__Given exercise__. Copy out the data below word for word, leaving out the pictures.

__Recorded data__.
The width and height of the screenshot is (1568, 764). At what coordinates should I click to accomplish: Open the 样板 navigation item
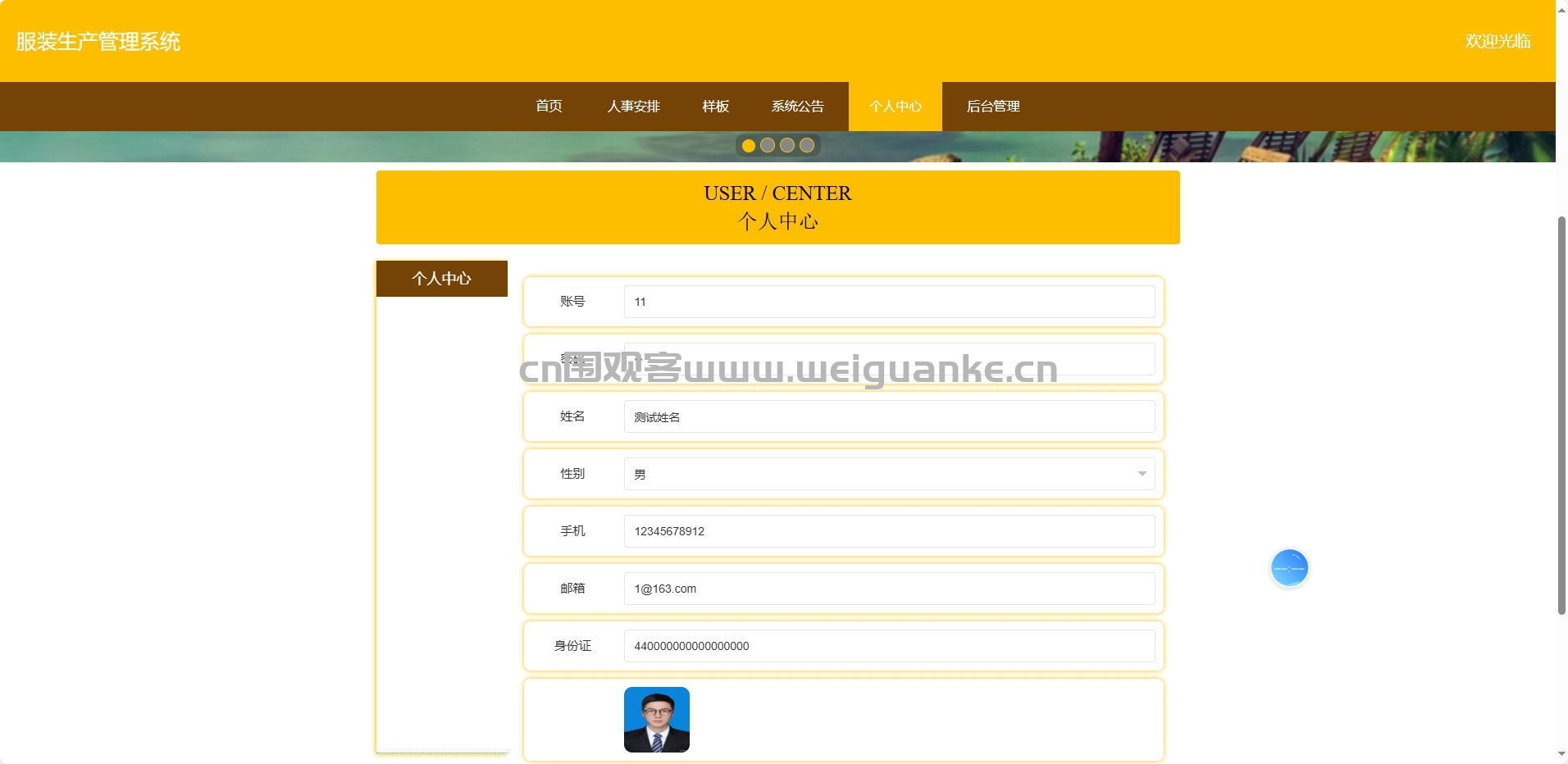[715, 107]
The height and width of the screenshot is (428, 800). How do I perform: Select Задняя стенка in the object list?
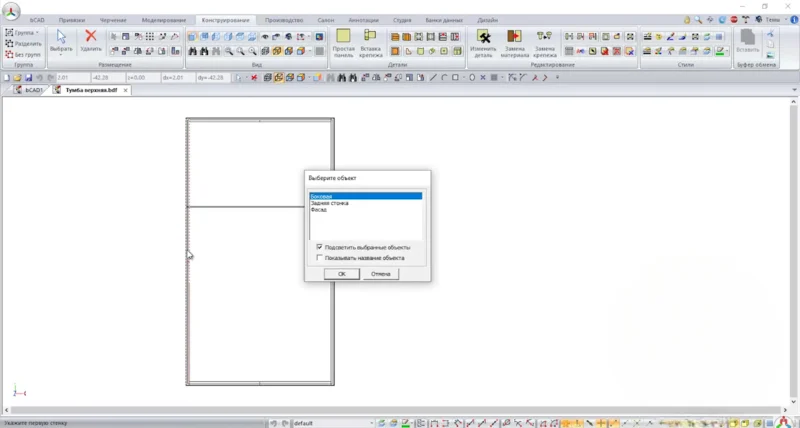(329, 203)
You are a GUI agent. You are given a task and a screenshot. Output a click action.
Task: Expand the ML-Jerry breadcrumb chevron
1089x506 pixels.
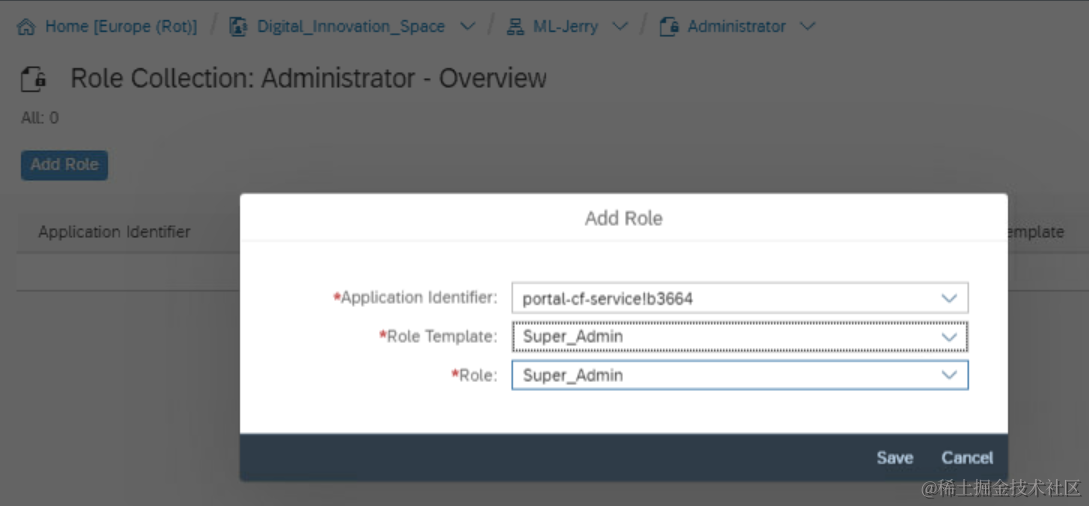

__Problem solution__.
The width and height of the screenshot is (1568, 764). At what coordinates should I click to accomplish: Open the 样板 navigation item
[715, 107]
The height and width of the screenshot is (428, 800). How do I perform: Select Задняя стенка in the object list?
(329, 203)
You are a GUI agent. You are given a task and a screenshot. Output a click action.
Task: Expand the ML-Jerry breadcrumb chevron
1089x506 pixels.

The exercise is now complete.